DOCUMENT SEGMENT –
═══
I must add that, I use wooden cutting bord and also must 
add that I immediately wipe clean after cutting meats and wash it with soap and water, scrubbing real good.
Then I dry it well and soak it wit vinegar and let it sit and dry up. This way my board smells fresh and clean, naturally.

Also, from time to time, I scrape my bord in order to get rid of the worn out layer. 
when using for non-meat choping , I just rinse it wit tap water and wipe it clean( no soap or chlorin or vinega ).
perhaps, it would be better to use a non-wood cutting board for meat and disinect it with chlorin or put it in 
dishwasher.

Anyway, thanks alot. Of course my point was about 
getting rid of molds off of gourds, used as a water bottle.

This year, hopefully I will harvest some bottle gourds and
no doubt I will use bleech solution ( 1:10). I am sure it is 
much more effective than vinegar. It doe not matter if you 
are using gourds for decorative painting, carving  or burning.
Gourdon

----------


## Rick

If you use soap and water, you should be fine. I just saw the post on the cutting board and vinegar and a red flag went off. 

You said some of the gourds were slow growth. Does that package indicate number of days to harvest? That should give you some idea of how well they are doing. 

I always store my partially used seed packets in the refrigerator to use again next year. They stay viable for a few years by doing that. Packages that I empty, I generally write the date of planting on it and store it as well. That way I can always go back and check the info if I need to.

----------


## gourdon

> If you use soap and water, you should be fine. I just saw the post on the cutting board and vinegar and a red flag went off. 
> 
> You said some of the gourds were slow growth. Does that package indicate number of days to harvest? That should give you some idea of how well they are doing. 
> 
> I always store my partially used seed packets in the refrigerator to use again next year. They stay viable for a few years by doing that. Packages that I empty, I generally write the date of planting on it and store it as well. That way I can always go back and check the info if I need to.


Thanks Rick
You are more systemaic and well organized than I am.
I bought the seeds from ACE Hardware store. I did not keep
the package but I remember that the seeds were supposed to be mixed.
So far I have just one bottle gourd plant. the rest of them are
other kind with yellow flowers. I have noticed some female
flowers growing. These gourd are yellow, pear shaped, 
as it can be detected at the base of female flowers.
I do not care too much about those small colorful gourds.
I have fun with bottle gourds. If all goes well till harvest,
So far I have 12 to 15 gourds (maybe more) . I have produecd all of them by hand pollination myself. When I get close to 20 bottle gourds, I will stop pollination. I want
the plant concentrate on those babies. I will also  start pinching off all and any new shoots and growth. This way I may be able to get
bigger bottle gourds , fully matured and hardened.

gourdon

----------


## Rick

I found this on the net. Perhaps it is some help. Days to maturity: 

Hardshell varieties require 110 - 130 days. Ornamental types need about 90 to 100 days.

----------


## gourdon

> I found this on the net. Perhaps it is some help. Days to maturity: 
> 
> Hardshell varieties require 110 - 130 days. Ornamental types need about 90 to 100 days.


what does "days-to-maturity" mean?
═══
DATA SECTION –
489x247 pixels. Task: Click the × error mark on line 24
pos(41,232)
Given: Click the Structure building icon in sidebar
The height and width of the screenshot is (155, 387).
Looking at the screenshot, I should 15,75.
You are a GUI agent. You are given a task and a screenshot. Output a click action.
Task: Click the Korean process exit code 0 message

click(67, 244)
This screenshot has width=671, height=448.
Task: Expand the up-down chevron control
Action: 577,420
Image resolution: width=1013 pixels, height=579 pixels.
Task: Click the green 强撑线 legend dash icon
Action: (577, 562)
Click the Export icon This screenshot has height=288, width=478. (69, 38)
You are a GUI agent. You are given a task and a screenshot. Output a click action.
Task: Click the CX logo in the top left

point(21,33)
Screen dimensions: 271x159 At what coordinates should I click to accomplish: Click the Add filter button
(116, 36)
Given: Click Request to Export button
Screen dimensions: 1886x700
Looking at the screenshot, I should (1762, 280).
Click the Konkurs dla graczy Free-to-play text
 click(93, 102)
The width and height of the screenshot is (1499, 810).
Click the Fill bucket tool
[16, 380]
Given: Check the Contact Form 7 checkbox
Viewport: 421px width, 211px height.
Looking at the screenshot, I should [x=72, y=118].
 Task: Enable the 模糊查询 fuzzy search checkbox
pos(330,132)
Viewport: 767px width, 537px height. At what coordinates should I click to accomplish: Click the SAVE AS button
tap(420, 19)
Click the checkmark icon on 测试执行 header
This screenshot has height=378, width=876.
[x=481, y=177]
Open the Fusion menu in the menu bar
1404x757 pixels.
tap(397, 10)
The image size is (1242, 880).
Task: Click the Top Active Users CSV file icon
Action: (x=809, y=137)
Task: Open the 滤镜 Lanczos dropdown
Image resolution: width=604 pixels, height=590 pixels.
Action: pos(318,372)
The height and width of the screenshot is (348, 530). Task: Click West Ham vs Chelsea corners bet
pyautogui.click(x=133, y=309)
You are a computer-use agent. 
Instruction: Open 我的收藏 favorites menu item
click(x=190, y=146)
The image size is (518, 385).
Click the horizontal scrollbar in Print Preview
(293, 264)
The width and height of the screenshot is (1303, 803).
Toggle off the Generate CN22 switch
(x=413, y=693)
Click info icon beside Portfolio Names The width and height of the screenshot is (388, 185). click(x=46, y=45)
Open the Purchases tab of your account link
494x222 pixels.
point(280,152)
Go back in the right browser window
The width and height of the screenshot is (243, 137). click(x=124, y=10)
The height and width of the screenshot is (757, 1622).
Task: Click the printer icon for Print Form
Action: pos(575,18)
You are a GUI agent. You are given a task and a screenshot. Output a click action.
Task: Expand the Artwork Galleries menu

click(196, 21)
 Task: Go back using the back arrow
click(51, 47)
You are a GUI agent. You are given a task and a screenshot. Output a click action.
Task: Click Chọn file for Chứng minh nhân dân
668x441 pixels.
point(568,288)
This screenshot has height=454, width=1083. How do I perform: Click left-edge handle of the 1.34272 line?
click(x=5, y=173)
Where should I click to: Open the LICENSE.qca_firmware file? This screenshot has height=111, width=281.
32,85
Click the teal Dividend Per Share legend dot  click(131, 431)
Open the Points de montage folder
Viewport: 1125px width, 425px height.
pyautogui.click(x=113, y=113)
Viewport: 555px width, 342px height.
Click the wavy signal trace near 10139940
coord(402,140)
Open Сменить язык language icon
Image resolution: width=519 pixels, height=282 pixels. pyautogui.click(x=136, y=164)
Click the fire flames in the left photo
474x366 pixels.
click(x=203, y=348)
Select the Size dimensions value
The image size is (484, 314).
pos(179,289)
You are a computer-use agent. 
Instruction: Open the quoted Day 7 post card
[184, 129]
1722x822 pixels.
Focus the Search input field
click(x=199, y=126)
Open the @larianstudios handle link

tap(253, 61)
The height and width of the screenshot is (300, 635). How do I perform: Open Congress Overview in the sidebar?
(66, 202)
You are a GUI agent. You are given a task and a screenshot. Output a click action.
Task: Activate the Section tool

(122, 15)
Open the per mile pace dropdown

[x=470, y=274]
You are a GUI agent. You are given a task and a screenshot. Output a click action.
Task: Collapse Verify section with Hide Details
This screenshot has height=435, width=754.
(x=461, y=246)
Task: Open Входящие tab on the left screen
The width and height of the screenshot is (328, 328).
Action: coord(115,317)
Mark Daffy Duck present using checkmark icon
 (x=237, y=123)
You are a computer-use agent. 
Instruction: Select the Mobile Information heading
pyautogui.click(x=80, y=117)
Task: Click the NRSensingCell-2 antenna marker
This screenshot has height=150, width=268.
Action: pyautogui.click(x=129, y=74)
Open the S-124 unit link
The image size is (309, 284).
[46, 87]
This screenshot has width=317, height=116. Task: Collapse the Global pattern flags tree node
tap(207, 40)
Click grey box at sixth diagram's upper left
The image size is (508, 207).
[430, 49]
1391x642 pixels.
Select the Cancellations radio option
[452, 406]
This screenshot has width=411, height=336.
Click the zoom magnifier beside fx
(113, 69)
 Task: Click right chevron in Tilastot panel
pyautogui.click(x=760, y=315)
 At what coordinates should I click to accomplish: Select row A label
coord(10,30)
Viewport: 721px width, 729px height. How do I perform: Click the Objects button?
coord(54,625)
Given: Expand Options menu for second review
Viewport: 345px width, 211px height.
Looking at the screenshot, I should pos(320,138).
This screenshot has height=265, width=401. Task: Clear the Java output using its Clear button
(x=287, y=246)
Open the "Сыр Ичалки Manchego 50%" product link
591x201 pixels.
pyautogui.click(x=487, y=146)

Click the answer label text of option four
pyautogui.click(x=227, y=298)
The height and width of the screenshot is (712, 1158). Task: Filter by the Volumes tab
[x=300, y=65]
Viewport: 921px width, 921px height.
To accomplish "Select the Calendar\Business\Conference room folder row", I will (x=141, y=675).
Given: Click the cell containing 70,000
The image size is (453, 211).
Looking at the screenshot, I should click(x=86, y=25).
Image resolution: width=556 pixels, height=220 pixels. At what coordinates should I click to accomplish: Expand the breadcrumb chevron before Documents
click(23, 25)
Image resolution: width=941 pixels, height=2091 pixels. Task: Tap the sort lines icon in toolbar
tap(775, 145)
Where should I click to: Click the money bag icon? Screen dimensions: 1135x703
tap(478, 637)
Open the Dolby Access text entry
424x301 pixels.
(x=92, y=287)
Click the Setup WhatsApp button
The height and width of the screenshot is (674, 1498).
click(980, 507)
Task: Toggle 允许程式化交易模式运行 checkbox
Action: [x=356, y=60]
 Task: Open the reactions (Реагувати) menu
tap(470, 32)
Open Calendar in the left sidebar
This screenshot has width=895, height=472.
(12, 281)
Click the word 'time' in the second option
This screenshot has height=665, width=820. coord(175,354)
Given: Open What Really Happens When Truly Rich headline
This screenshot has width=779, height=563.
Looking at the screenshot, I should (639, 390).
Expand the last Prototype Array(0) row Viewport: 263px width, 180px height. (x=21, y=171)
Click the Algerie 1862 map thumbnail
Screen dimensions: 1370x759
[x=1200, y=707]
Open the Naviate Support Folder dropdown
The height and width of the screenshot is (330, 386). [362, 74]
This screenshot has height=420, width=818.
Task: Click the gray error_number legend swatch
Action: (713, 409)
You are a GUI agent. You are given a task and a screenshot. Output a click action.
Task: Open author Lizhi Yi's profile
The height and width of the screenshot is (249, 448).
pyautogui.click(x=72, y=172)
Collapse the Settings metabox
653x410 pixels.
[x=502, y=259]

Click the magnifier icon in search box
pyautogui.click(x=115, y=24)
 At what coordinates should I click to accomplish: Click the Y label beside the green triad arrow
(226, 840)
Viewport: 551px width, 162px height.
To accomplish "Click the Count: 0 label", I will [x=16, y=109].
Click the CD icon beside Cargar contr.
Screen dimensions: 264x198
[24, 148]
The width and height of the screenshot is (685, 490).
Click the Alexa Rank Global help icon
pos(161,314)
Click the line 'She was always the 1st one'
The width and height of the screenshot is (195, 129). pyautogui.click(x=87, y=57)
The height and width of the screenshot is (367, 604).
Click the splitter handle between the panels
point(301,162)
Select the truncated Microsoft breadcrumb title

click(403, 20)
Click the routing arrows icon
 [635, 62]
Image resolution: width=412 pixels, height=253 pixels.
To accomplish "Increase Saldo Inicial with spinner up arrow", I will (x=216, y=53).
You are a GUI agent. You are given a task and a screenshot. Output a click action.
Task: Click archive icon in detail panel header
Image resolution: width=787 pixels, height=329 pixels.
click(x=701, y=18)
═══
EXERCISES –
1. In the forum thread, swap "dishwasher" for "hot water" and write out the stretch from "when using for" through "dishwasher.".
2. Answer these questions about the forum thread:
(a) What ratio of bleach solution does gourdon plan to use on the gourds?
(b) Where did gourdon buy the seeds?
(c) According to what Rick found, how many days do hardshell varieties need to reach maturity?

SOLUTIONS TO EACH TASK –
1.
when using for non-meat choping , I just rinse it wit tap water and wipe it clean( no soap or chlorin or vinega ).
perhaps, it would be better to use a non-wood cutting board for meat and disinect it with chlorin or put it in 
hot water.

2.
(a) 1:10
(b) ACE Hardware store
(c) 110 to 130 days